== Segment start ==

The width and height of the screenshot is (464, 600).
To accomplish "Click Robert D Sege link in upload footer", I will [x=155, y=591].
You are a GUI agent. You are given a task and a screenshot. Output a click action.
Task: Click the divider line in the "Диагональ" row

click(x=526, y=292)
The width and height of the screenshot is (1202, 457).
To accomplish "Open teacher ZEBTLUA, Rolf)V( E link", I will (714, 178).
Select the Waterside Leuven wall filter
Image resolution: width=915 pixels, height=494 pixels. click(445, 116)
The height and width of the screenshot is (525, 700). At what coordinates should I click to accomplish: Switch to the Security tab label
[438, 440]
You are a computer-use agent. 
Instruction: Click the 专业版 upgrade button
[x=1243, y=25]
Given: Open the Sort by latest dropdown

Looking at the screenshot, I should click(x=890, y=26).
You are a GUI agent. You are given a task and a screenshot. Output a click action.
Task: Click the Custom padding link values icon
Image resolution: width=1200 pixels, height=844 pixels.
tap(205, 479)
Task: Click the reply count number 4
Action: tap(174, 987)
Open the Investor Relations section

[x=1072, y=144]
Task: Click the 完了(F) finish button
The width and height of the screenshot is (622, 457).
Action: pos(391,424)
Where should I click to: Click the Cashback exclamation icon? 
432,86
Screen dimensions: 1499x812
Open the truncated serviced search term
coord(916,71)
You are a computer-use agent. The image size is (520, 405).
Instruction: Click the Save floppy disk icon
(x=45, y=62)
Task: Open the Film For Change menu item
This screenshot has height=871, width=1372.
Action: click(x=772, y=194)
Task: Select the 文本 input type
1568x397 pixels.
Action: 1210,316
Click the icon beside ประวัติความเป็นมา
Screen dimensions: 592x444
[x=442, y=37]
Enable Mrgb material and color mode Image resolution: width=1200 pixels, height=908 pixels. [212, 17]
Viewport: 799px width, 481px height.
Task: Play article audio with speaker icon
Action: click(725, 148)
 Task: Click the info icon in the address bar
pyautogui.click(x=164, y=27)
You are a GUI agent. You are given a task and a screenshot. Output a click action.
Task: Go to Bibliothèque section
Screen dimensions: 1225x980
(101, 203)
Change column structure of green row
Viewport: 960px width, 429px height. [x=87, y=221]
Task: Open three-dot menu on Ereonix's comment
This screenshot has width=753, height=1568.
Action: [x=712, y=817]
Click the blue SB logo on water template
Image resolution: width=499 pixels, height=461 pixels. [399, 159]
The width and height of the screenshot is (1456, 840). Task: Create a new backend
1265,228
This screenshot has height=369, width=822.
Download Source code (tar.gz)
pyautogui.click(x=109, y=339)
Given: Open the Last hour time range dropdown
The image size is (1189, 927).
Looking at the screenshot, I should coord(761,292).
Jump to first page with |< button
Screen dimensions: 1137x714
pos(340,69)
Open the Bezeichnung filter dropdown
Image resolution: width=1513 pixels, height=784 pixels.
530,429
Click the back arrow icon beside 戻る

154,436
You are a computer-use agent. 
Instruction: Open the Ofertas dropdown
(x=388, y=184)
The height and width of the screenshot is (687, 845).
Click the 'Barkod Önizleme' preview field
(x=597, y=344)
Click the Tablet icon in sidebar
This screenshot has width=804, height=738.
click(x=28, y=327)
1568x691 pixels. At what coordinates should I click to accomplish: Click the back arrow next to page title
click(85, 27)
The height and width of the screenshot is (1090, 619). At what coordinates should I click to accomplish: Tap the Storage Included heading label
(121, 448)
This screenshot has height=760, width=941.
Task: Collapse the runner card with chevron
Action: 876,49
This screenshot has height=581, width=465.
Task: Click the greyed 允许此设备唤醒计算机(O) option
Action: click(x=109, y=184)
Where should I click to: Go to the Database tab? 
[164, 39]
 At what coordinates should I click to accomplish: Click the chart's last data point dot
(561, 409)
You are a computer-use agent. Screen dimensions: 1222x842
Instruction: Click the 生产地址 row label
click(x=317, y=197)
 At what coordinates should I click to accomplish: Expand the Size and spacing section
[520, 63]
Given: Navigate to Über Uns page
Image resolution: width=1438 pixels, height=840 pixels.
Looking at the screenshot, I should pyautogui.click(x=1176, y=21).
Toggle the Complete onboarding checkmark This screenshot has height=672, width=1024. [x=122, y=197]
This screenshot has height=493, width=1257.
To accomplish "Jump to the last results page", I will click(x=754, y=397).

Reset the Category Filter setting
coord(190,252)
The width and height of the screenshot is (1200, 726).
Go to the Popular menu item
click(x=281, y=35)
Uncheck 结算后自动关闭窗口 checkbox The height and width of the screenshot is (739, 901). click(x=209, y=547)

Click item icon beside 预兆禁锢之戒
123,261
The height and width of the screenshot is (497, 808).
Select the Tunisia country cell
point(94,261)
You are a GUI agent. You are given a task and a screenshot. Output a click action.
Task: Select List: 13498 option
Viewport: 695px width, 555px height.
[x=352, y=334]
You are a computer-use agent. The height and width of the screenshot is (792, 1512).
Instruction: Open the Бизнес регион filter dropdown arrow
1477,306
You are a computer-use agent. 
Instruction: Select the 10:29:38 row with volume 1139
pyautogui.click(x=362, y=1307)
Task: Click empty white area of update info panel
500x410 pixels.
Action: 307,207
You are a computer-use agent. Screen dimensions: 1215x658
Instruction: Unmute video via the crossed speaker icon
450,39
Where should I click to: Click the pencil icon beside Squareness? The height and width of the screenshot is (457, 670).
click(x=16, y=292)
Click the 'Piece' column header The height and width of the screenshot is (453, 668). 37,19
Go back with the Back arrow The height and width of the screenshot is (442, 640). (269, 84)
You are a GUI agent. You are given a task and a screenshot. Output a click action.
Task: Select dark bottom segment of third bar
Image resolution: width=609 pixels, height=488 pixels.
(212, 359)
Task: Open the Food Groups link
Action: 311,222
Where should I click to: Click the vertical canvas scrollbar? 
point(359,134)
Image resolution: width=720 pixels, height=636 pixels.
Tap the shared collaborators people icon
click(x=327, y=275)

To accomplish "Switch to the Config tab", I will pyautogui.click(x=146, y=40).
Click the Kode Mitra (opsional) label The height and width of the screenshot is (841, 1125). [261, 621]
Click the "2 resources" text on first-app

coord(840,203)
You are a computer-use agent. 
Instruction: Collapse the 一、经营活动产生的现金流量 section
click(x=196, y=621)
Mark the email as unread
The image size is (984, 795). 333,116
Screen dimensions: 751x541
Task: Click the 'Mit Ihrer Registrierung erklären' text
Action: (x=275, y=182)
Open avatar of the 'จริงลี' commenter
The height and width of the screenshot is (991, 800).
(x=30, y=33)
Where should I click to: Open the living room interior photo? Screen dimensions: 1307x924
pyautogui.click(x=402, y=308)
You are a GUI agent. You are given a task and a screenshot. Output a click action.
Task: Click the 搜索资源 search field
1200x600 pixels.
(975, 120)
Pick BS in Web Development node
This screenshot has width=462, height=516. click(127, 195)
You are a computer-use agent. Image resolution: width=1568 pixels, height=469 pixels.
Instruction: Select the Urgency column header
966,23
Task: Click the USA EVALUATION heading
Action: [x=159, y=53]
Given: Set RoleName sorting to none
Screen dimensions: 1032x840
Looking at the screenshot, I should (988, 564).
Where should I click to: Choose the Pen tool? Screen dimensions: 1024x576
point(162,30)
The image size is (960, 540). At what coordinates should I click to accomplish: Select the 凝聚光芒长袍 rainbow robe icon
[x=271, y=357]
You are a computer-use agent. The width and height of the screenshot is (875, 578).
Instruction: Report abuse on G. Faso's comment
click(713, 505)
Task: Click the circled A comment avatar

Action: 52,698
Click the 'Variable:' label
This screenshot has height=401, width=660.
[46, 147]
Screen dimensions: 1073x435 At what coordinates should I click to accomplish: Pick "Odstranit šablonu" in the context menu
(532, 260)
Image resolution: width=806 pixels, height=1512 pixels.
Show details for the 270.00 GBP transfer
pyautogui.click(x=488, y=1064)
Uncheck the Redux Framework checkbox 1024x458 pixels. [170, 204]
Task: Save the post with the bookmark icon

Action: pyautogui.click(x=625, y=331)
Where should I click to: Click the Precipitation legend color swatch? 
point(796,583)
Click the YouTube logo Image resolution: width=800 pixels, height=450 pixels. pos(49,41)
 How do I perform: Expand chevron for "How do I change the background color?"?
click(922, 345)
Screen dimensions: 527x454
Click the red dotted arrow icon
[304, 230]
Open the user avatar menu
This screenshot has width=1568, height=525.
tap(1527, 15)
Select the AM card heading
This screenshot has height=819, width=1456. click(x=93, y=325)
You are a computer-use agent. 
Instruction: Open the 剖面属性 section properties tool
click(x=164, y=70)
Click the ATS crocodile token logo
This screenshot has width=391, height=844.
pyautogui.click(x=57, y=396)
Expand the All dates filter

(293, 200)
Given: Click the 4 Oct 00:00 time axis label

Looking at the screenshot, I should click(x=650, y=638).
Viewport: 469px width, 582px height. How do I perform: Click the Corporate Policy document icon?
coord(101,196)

== Segment end ==

Could you show every line of the listing that holds the string "will"?

(Written response):
To accomplish "Click Robert D Sege link in upload footer", I will [x=155, y=591].
To accomplish "Open teacher ZEBTLUA, Rolf)V( E link", I will (714, 178).
To accomplish "Jump to the last results page", I will click(x=754, y=397).
To accomplish "Switch to the Config tab", I will pyautogui.click(x=146, y=40).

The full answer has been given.